▸ **OBJECTIVE 1**
According to the May Day march article, how many CHALLENGE newspapers were distributed?
▸ **OBJECTIVE 2**
Do these statements agree with the May Day march article? (a) Seventy-five people took part in the march. (b) Politicians who supported the march's demands were allowed to speak. (c) Teachers started the War Against Poverty Coalition. For each, answer yes or no and quote the deciding words.

The day ended with bold speeches against the backdrop of the bosses’ White House, condemning the politicians and the capitalists for their imperialist wars, their racist attacks, and their destruction of the environment, and with a pledge to redouble our efforts in the coming year to smash capitalism!
Newark, NJ May 1— On this May Day, more workers worldwide are fighting the capitalists’ mass layoffs, cutbacks due to government austerity, and police terror. PLP’s idea that nothing short of communist revolution can ever change the fundamental reality of capitalist exploitation, racism and sexism needs to emerge from these struggles. Some workers here are beginning to examine this idea. Their actions reflect a break from the idea that the bosses’ election circus can help our class.
Today, 75 people, including about 25 legal services workers, family members and clients, along with community and union militants, marched against the continued underfunding of free legal services for unemployed and low-wage workers; continued cuts in unemployment benefits and Food Stamps; mass racist unemployment and for jobs; and in solidarity with public school workers and students facing the ax of state-appointed Superintendent Cami Anderson’s school closing plan.
‘Jobs, Yes. Racism, No — Food Stamp Cuts have Got to Go!’
Chants of “Same struggle, same fight, workers of the world unite,” “Whose day, Our day, What day? May Day,” and “Jobs yes, racism no. Food Stamp cuts have got to go” were heard in downtown Newark.
Over 150 CHALLENGE newspapers were distributed. This march was a major organizing effort for local legal services workers, and included a healthy battle over ideas.
After a Nov. 1 march against budget cuts, legal services workers here initiated a War Against Poverty Coalition (WAPC). We reached out to unions, community and neighborhood groups, teachers, students, and service providers for homeless people. In February, the WAPC decided to organize today’s march with two demands: jobs at living wages, and restore cuts to the safety net. A demand to stop attacks on public school students, parents and teachers was added.
A sharp debate took place within the WAPC over whether politicians who said they supported the demands of the march should be allowed to speak on May Day. Some honestly believed that having the politicians on our side will help win our demands. They also didn’t see a viable alternative to voting as a way to change the system. Opponents strongly argued that, no matter who the individual politician is, their role is to serve the current masters of society, the ruling class. They also said that any politician who speaks will use that opportunity for their own narrow political purpose — getting elected.
The Coalition decided to only recognize those politicians who supported the demands of the march, but to not allow them to speak. Because there are hotly-contested May 13 mayoral and city council elections, various Democratic Party candidates or staffers contacted the Coalition and unsuccessfully tried to worm their way on to the speakers’ list. However, WAPC stuck to its position.
The legal services worker who spoke for WAPC linked the cutbacks to war preparations. She said U.S. bosses “are trying to use us as mere pawns in their war games in their battle for supremacy against other international imperialists around the globe” and said that we should fight back instead of allowing these same bosses to place us “in a Hunger Games Arena.”
The community fighter stated it was not enough to fight for reforms; that we must also fight for revolution to change the economic and political system that workers live under. However, he hoped such a revolution would not require violent struggle. He invoked Martin Luther King’s pacifism and Frederick Douglass’s call to action against slavery.

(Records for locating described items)
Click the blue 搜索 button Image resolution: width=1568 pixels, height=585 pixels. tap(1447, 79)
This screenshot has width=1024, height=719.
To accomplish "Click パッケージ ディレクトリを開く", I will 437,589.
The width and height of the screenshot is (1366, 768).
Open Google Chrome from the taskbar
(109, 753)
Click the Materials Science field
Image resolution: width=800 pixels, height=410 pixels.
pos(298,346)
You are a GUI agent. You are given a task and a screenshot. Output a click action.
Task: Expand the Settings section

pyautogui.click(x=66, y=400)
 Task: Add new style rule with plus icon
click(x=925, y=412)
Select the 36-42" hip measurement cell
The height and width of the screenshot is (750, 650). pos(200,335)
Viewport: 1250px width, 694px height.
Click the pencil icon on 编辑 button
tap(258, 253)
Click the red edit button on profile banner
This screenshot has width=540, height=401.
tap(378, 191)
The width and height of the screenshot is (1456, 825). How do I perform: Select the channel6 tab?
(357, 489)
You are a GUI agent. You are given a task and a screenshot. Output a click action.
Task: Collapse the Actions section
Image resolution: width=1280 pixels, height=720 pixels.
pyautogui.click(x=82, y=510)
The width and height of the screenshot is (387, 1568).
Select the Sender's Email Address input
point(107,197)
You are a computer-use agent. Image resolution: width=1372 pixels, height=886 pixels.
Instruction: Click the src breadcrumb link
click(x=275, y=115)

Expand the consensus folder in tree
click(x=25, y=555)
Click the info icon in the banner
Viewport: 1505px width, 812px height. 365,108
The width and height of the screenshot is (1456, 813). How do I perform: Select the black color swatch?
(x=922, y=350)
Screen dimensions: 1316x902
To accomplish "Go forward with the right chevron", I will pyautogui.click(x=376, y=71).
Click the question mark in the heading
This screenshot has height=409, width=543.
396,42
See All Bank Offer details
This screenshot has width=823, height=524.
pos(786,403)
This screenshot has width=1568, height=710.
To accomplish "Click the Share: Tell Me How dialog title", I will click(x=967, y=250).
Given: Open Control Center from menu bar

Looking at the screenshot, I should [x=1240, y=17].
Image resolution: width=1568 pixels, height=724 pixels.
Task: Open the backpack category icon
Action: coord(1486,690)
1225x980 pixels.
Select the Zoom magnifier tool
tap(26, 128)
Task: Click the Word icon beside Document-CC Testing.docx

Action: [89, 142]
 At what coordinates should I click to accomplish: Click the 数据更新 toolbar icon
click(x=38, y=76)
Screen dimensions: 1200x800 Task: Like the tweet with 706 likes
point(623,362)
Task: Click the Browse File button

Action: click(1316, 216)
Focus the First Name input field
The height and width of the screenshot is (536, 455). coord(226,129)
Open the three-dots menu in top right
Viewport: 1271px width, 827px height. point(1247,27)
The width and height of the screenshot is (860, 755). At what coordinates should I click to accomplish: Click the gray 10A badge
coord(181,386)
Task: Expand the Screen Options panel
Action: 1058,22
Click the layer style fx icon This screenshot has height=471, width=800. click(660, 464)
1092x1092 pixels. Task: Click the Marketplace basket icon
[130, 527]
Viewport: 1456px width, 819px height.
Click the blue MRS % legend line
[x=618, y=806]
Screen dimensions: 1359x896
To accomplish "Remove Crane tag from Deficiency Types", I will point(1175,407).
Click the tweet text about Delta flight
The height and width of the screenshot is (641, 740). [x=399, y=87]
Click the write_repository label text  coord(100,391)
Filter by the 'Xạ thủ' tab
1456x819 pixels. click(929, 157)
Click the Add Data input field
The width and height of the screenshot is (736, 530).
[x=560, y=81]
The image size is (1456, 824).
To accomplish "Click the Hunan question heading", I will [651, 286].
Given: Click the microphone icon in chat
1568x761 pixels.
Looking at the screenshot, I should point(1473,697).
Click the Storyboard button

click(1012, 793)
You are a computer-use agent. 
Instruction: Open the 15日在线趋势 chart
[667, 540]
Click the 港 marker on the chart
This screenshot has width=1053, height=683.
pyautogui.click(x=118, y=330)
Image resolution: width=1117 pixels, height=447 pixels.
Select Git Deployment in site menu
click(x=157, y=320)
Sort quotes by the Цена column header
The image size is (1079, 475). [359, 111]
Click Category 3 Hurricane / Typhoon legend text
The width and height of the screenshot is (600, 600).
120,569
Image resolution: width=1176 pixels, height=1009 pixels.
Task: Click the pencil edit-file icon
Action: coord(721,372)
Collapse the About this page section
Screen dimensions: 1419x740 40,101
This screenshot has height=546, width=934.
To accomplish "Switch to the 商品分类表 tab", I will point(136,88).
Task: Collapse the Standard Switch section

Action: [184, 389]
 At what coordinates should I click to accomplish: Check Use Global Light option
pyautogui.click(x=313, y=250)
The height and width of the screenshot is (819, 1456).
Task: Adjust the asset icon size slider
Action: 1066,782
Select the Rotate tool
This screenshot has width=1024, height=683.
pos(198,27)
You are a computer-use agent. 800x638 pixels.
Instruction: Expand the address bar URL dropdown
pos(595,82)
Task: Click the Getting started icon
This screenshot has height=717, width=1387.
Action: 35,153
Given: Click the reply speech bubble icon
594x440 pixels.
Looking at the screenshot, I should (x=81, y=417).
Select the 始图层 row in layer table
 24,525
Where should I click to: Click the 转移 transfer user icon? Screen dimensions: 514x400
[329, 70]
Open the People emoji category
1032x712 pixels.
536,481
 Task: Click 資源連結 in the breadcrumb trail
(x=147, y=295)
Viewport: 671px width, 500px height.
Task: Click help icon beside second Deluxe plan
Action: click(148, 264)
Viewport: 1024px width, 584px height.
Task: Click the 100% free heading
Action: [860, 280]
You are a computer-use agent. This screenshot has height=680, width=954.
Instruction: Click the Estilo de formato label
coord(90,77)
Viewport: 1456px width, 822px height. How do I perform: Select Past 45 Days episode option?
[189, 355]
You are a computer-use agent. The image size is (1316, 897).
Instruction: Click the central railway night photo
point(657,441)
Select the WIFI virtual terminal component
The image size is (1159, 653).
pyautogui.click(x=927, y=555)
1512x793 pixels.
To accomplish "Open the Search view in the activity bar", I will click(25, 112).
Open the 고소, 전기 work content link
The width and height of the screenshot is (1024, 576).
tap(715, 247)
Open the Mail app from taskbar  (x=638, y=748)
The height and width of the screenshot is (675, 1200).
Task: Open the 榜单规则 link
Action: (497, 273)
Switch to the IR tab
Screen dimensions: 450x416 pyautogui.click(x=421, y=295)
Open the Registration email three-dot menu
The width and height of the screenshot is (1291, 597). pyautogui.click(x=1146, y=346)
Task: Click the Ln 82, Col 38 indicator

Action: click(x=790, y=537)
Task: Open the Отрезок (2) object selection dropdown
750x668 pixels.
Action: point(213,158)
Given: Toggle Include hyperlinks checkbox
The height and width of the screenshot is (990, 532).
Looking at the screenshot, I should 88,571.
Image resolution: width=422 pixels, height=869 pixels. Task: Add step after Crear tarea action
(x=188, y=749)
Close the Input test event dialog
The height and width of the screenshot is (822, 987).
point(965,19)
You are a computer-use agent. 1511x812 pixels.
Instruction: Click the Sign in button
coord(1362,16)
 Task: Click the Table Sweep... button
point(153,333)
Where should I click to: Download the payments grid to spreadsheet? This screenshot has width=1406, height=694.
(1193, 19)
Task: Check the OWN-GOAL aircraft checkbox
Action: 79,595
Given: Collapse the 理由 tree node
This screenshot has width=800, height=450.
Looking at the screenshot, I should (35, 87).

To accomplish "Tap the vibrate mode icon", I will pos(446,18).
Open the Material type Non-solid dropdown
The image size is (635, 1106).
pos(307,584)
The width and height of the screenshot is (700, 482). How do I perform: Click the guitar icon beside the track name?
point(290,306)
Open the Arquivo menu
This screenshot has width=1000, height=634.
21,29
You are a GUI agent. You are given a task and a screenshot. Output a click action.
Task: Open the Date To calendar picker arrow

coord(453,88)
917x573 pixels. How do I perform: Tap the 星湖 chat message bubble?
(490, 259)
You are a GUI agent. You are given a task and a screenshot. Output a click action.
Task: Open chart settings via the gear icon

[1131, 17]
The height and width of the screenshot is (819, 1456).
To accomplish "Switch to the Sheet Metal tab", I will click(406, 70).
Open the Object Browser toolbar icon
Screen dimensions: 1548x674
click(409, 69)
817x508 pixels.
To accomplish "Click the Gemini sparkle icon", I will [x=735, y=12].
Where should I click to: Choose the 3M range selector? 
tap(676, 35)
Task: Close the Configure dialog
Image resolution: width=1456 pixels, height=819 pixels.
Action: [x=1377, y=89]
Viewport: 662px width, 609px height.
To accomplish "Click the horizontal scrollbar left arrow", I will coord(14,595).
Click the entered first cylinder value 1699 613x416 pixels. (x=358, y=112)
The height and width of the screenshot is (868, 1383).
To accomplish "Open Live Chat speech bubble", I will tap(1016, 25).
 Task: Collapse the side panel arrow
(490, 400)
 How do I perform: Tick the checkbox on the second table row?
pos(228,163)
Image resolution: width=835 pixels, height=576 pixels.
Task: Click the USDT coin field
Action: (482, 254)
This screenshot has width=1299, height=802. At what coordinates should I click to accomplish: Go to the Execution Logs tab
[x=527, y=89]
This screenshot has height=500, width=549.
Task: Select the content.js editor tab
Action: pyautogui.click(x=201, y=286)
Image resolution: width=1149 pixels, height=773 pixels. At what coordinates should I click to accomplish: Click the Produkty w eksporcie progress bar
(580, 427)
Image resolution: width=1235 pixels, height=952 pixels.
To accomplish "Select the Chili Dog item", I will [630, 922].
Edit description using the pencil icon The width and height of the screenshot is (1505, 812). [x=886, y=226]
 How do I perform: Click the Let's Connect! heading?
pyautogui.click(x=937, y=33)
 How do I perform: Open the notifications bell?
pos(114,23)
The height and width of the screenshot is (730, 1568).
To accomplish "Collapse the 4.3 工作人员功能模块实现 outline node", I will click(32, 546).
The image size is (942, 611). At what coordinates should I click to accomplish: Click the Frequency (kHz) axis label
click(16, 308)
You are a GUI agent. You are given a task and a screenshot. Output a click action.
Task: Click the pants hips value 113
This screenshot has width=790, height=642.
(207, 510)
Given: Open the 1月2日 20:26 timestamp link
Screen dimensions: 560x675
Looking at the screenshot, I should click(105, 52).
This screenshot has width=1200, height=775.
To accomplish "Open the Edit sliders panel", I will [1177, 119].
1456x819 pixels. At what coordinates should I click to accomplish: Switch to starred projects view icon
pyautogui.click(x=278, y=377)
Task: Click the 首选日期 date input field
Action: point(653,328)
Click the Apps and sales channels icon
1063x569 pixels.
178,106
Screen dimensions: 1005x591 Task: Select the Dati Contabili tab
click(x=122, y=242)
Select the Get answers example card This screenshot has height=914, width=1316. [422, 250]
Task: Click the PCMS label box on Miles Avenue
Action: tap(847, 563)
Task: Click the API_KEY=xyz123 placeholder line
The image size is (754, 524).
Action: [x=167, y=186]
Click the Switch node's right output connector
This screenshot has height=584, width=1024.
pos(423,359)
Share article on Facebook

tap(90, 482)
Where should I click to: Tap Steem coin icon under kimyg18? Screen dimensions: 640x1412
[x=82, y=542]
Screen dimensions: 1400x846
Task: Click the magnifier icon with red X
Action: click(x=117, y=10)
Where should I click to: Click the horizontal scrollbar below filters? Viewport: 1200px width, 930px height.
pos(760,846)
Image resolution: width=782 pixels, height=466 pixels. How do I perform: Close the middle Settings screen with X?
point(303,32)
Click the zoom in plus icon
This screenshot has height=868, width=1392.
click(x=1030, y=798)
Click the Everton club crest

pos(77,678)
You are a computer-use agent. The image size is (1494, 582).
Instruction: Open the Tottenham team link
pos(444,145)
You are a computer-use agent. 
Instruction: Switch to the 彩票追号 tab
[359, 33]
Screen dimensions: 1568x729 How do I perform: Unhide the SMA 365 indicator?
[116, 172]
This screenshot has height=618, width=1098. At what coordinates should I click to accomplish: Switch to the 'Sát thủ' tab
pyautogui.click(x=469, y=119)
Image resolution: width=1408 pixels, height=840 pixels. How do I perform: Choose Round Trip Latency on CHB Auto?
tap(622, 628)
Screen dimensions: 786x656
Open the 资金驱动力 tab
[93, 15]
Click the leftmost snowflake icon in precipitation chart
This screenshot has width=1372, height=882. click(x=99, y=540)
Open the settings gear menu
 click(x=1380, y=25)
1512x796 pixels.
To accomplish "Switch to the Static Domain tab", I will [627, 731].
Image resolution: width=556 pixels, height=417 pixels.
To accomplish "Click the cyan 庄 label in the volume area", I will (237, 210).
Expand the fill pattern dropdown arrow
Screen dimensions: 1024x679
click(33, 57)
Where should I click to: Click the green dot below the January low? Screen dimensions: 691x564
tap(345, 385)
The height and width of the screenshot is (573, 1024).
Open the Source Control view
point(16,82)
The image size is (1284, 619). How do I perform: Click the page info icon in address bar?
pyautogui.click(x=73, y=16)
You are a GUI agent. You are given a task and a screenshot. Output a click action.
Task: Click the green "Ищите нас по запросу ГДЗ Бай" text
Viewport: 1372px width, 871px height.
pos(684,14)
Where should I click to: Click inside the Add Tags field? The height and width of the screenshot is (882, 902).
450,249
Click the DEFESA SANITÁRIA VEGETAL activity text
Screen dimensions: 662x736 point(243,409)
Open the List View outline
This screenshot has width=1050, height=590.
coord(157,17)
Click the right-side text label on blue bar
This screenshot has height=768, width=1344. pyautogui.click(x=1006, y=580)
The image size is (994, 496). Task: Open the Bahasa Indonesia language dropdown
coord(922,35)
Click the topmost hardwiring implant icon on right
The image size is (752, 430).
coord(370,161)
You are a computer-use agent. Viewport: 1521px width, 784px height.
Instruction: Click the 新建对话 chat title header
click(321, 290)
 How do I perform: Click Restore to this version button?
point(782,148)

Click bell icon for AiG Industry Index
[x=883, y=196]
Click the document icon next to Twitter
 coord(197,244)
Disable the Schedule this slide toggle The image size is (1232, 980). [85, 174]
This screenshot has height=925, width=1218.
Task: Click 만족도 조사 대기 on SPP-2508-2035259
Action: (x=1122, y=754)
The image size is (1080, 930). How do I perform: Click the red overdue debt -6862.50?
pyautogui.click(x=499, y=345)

▸ **TASK SOLUTION 1**
Over 150

▸ **TASK SOLUTION 2**
(a) Yes: "Today, 75 people, including about 25 legal services workers, family members and clients, along with community and union militants, marched"
(b) No: "The Coalition decided to only recognize those politicians who supported the demands of the march, but to not allow them to speak."
(c) No: "legal services workers here initiated a War Against Poverty Coalition (WAPC)"